- Given records -
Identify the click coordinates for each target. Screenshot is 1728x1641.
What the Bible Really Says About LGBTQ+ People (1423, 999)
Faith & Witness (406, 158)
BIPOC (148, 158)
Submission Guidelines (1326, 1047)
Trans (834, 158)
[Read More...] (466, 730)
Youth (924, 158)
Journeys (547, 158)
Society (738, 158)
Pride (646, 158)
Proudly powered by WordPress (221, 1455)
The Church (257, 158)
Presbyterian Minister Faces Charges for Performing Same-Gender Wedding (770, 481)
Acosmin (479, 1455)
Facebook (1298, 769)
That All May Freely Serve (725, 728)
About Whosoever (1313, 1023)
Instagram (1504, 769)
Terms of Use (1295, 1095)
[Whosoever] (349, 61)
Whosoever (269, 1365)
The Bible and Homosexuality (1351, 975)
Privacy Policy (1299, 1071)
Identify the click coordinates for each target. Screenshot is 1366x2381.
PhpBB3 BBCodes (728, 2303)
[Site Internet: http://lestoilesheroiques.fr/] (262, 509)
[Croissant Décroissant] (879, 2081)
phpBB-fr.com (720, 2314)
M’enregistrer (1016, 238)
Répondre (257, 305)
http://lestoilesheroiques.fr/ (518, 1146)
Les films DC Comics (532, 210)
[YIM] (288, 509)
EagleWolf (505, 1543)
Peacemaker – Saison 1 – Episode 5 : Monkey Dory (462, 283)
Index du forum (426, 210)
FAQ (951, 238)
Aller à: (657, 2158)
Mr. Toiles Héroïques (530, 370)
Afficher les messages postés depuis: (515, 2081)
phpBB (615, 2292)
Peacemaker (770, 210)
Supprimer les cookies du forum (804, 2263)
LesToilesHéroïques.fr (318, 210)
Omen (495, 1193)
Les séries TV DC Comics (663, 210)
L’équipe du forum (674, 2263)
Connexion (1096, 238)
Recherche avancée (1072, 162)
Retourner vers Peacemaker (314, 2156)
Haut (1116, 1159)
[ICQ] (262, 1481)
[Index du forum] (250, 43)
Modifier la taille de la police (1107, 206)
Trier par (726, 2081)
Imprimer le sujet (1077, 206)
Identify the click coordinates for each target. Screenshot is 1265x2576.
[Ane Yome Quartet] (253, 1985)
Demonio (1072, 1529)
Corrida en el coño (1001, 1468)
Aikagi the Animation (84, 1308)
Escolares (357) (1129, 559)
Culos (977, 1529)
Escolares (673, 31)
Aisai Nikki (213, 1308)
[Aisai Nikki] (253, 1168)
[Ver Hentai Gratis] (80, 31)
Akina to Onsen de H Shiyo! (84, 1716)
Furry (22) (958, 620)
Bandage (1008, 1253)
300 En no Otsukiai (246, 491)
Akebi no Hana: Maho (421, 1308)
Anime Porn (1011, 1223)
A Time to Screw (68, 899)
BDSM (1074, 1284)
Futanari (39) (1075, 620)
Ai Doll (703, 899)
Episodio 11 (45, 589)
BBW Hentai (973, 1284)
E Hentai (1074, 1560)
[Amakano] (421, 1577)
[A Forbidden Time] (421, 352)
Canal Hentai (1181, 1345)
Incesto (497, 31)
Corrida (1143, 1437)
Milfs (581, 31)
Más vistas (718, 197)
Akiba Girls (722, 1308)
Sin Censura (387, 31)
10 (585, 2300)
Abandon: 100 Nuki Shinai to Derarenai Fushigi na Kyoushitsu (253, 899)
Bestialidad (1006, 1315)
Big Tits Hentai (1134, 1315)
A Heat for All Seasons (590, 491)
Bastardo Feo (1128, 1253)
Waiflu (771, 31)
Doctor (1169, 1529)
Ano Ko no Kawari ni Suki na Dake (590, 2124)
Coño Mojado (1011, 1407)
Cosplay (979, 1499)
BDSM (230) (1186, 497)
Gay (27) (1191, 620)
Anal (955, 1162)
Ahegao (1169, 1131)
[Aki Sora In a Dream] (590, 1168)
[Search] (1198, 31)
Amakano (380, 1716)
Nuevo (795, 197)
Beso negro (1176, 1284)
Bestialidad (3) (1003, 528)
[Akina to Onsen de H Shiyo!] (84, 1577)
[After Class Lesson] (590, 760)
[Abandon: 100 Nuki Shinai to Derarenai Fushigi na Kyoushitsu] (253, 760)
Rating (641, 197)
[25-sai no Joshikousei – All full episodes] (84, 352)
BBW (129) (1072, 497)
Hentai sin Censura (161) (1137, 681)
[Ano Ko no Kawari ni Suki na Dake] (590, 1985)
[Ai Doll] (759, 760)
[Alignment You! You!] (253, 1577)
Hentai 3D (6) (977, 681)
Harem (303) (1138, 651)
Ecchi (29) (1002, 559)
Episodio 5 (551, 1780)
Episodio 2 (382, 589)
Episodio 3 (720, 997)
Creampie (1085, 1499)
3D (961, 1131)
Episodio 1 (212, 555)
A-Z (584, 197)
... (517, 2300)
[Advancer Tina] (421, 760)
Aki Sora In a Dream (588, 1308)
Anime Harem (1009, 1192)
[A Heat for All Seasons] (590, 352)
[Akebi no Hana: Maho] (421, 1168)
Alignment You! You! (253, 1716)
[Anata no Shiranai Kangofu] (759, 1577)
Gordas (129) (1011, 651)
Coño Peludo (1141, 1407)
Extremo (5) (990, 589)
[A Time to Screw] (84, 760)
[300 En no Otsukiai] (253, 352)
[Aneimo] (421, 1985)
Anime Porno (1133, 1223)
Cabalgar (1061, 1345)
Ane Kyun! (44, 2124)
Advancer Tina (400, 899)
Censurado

- Task to carry out -
Reproduce verbatim only the segment of the listing bounded by the line containing "Anal (955, 1162)" and the line containing "Anime Harem (1009, 1192)", with both boundary lines included.

- Answer section -
Anal (955, 1162)
Ahegao (1169, 1131)
[Aki Sora In a Dream] (590, 1168)
[Search] (1198, 31)
Amakano (380, 1716)
Nuevo (795, 197)
Beso negro (1176, 1284)
Bestialidad (3) (1003, 528)
[Akina to Onsen de H Shiyo!] (84, 1577)
[After Class Lesson] (590, 760)
[Abandon: 100 Nuki Shinai to Derarenai Fushigi na Kyoushitsu] (253, 760)
Rating (641, 197)
[25-sai no Joshikousei – All full episodes] (84, 352)
BBW (129) (1072, 497)
Hentai sin Censura (161) (1137, 681)
[Ano Ko no Kawari ni Suki na Dake] (590, 1985)
[Ai Doll] (759, 760)
[Alignment You! You!] (253, 1577)
Hentai 3D (6) (977, 681)
Harem (303) (1138, 651)
Ecchi (29) (1002, 559)
Episodio 5 (551, 1780)
Episodio 2 (382, 589)
Episodio 3 (720, 997)
Creampie (1085, 1499)
3D (961, 1131)
Episodio 1 (212, 555)
A-Z (584, 197)
... (517, 2300)
[Advancer Tina] (421, 760)
Aki Sora In a Dream (588, 1308)
Anime Harem (1009, 1192)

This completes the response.